Copy out the listing from the line with "will [14, 189]." up to and including the line with "coord(646,214)", changing "tweet" to "post" and leaving everything else as it is.

═══ DATA LINES

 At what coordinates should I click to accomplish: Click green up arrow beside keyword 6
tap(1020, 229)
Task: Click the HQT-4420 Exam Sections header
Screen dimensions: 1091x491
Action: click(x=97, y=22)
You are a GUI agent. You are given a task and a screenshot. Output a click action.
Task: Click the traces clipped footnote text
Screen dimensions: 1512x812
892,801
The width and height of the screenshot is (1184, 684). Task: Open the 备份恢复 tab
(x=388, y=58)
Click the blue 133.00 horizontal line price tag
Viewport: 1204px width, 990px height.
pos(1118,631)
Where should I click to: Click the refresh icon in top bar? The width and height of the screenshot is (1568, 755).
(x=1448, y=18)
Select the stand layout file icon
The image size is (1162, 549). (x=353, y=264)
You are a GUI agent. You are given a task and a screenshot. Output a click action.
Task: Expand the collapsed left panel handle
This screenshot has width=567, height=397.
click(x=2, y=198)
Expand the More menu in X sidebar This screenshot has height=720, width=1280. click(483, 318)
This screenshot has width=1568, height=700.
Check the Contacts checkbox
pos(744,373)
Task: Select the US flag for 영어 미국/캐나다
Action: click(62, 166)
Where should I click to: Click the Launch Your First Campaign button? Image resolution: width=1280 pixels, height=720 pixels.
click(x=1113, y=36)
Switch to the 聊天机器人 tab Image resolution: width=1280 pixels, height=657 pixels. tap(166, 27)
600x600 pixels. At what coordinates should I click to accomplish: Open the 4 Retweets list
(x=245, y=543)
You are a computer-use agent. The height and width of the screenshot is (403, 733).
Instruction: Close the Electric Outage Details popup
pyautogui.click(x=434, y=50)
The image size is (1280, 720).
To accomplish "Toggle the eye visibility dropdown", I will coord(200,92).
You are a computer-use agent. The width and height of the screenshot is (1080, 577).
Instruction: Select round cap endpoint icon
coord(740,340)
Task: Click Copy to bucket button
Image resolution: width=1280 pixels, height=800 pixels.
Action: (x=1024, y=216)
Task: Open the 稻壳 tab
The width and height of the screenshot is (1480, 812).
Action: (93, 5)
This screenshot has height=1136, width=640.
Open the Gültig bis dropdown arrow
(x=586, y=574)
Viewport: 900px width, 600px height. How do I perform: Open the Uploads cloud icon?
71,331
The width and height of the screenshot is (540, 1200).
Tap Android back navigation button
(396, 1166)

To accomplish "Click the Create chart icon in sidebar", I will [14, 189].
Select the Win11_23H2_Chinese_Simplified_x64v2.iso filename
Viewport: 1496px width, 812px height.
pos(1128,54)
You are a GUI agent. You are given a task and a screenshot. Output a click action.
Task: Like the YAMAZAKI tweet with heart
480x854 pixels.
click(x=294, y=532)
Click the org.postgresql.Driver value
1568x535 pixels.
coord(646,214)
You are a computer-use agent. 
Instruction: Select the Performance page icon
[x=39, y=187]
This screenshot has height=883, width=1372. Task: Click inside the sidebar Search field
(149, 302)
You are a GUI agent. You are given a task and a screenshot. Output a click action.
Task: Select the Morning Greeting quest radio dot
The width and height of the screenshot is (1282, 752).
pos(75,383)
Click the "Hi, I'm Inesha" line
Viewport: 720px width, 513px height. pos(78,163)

══════

▶ _TASK OUTPUT_:
To accomplish "Click the Create chart icon in sidebar", I will [14, 189].
Select the Win11_23H2_Chinese_Simplified_x64v2.iso filename
Viewport: 1496px width, 812px height.
pos(1128,54)
You are a GUI agent. You are given a task and a screenshot. Output a click action.
Task: Like the YAMAZAKI post with heart
480x854 pixels.
click(x=294, y=532)
Click the org.postgresql.Driver value
1568x535 pixels.
coord(646,214)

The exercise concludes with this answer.